Bay Poitier’in birinciliği, onu öldüğü gün tüm ana sayfaların ve ilk sayfaların en tepesine koyan şeydir. Ama o ne ayrılmak? Güzel güzel! – onu en büyük yapan da bu. Kendinden önceki her önemli yıldız gibi – Clark Gable, Bette Davis, John Wayne, Humphrey Bogart, Mae West – Poitier bir filmde olmayı doğuştan gelen bir şekilde yaptı. En az ilham aldığı satır okumaları bir tutku kıvılcımı taşıyor. Her kelime – bazen İngiliz dilinin kalıntılarını oluşturabilen kelimeler (“acılar, eziyetler, aşağılamalar… bütün bunlar anahtarın dövüldüğü doğal unsurlardır” diye konuştu Bay Poitier, karışık köle olarak. isyancı Rau-Ru, 1957’deki ağza alınmayacak “Melekler Grubu”) – onun kafasından çıkmış gibi görünüyordu.


En cüretkar çalışması, kendisinin sürekli bir performansı olduğu ortaya çıktı. Biliyorum: Bu bir yıldızın tek işi. Ama Bay Poitier’inki, kendisinin dövdüğü, yonttuğu ve rafine ettiği bir benlikti; yalnızca bir ada yetiştirmenin kokusunu taşımasına rağmen, egzotik bir gizem havası taşıyan bir benlikti. Onu “Uzun Gemiler”de bir uzaylı pezevengi gibi giydirdiklerinde bile, onu gerekli kılan atalarının karikatürleri ve onun peşinden büyümüş bir araba dolusu serseri gibi, sadece bir Zenci filminin kişisi değildi – Sweetbacks, Şaftlar ve Rahipler, Çekiçler ve Dolemitler. Daha önce kimse onun gibi birini yaşamamıştı. Sadece kıvraklığının ölçüsünü, melodisini dinle. Konuştuğunda, bir senfoni duydun. Yersizliği, ona diğer yersiz yıldızların aynı avantajlı cazibesini verdi.

Yaptığı oyunculuk, uzun vücudunun her santimini gerektiriyordu – coşkunluk, kendinden geçme, dikkat, ciddiyet ve öfke için.
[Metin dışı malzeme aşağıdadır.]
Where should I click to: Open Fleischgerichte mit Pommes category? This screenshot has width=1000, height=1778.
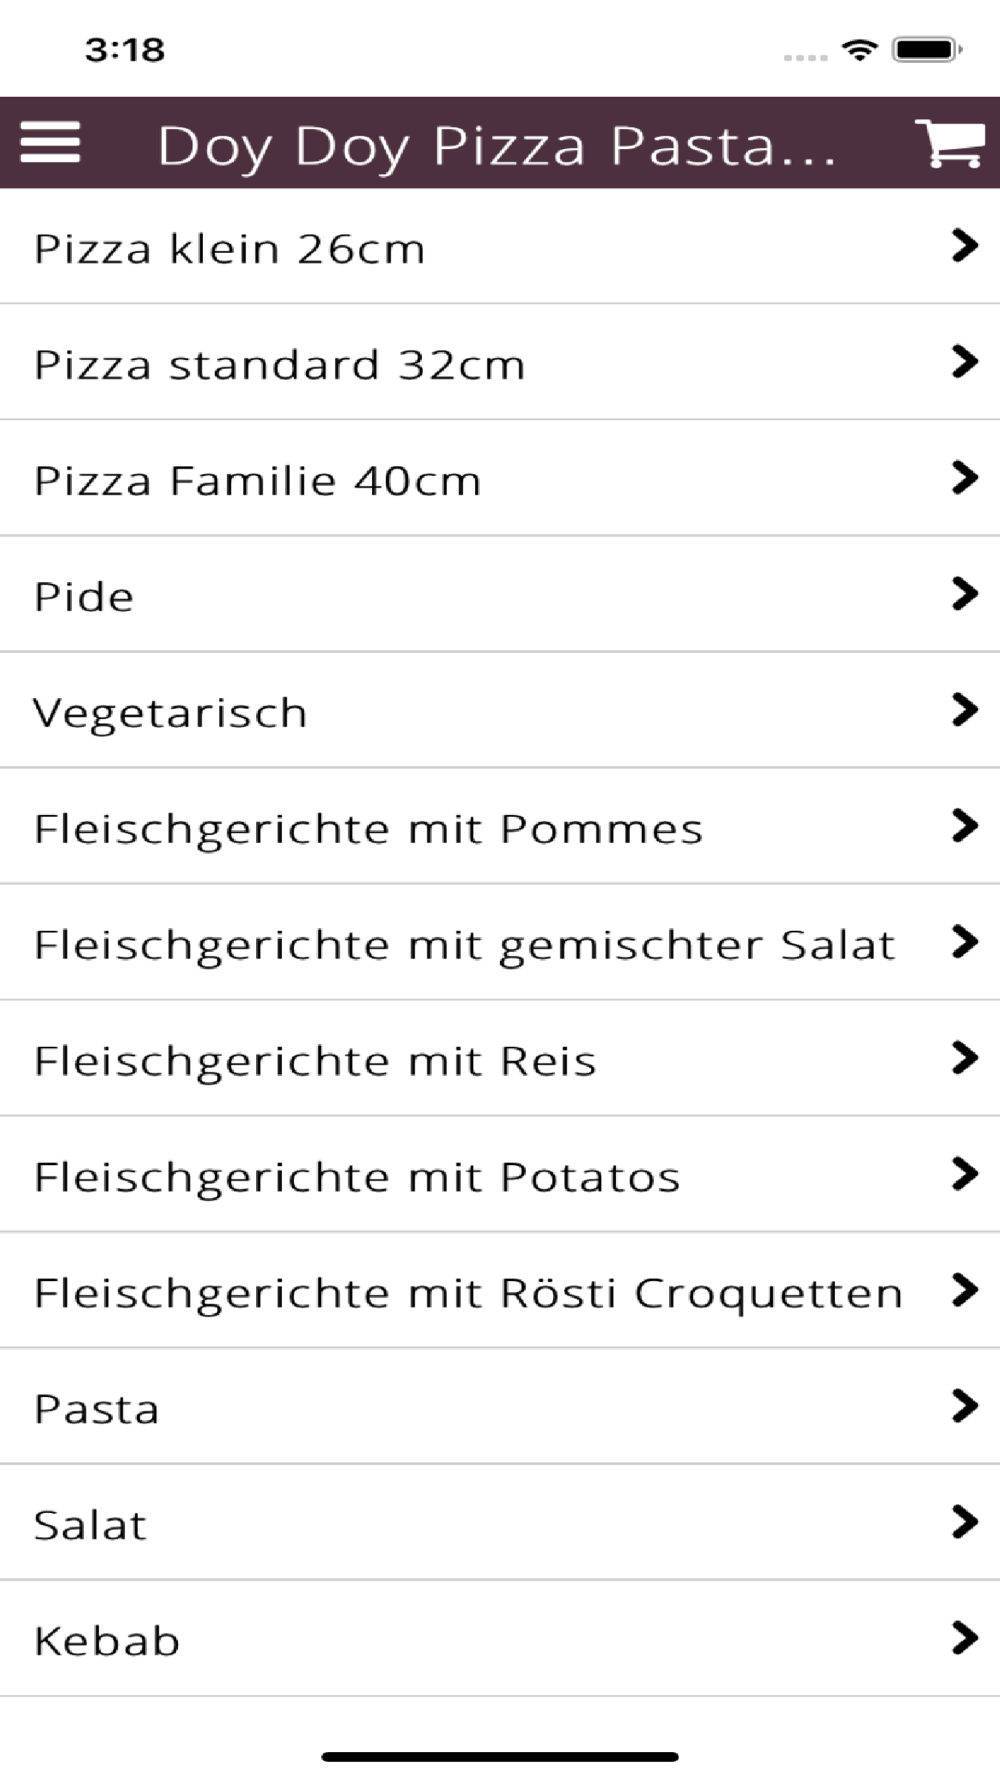pyautogui.click(x=368, y=829)
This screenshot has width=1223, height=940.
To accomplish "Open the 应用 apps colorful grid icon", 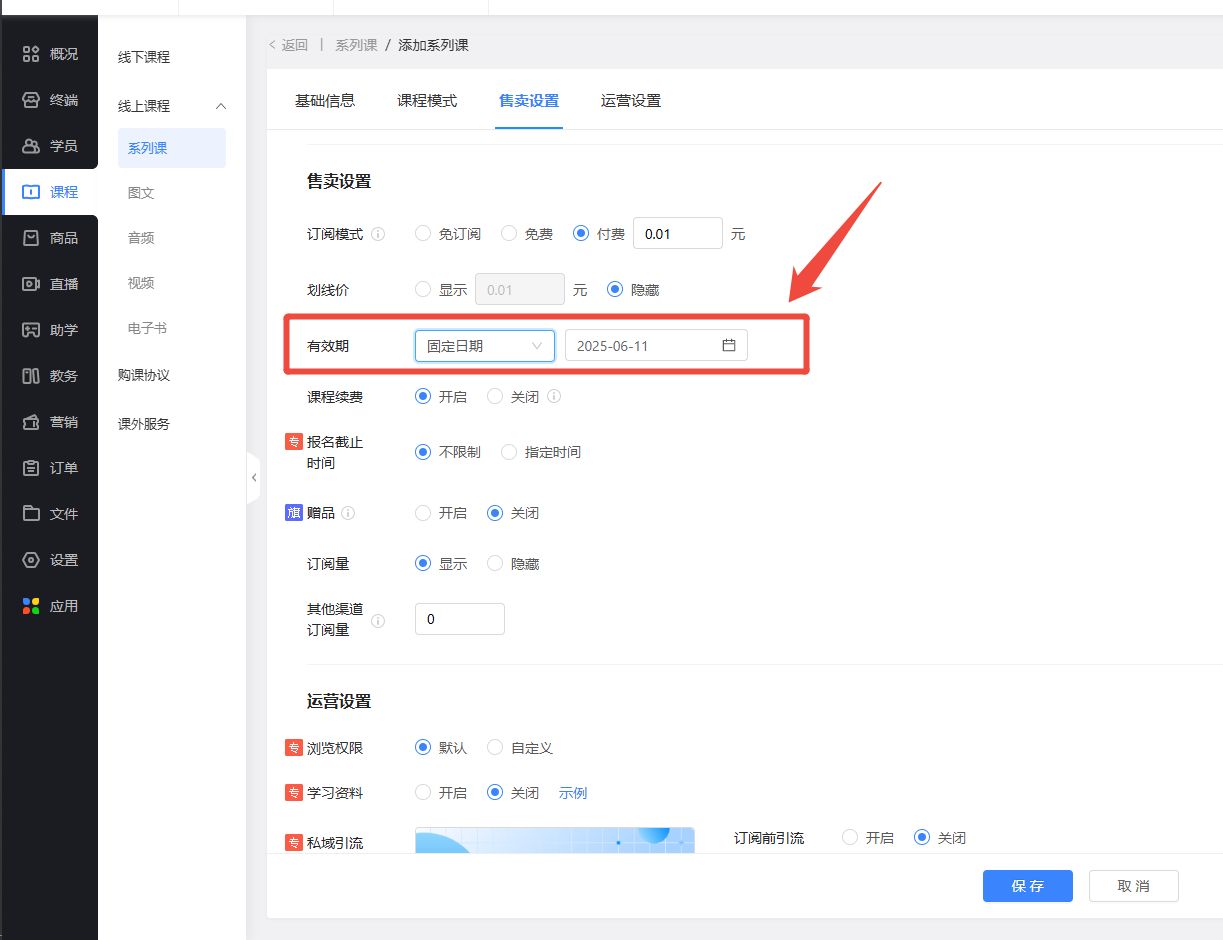I will tap(31, 606).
Hiçbir geleneksel anlamda, bir Sidney Poitier karakteri şimdiye kadar herhangi bir başarıyla dans etmiş değildir. (Halı kestiğinde yanında turnike bulundurmalı. ) Yine de tüm karakterleri zarafet ve duruşla ilerliyor. Bunlardan bazıları eğitim; o bizim en ünlü Black Method aktörümüzdü. Gerisi sadece o. Sıkılı yumruklar ve gezinti ortasındaki pivotlar, sütunları kucaklayan ve fırlatılan kollar – hepsi kendi balesiydi. Bunlar, varlığının ünlem işaretlerini yapan, kendisini el yazısıyla taşıyan bir yıldızın imzası olan hareketlerdi. Bu ülkenin her zaman yemin ettiği şeyin imzası olmak istiyor.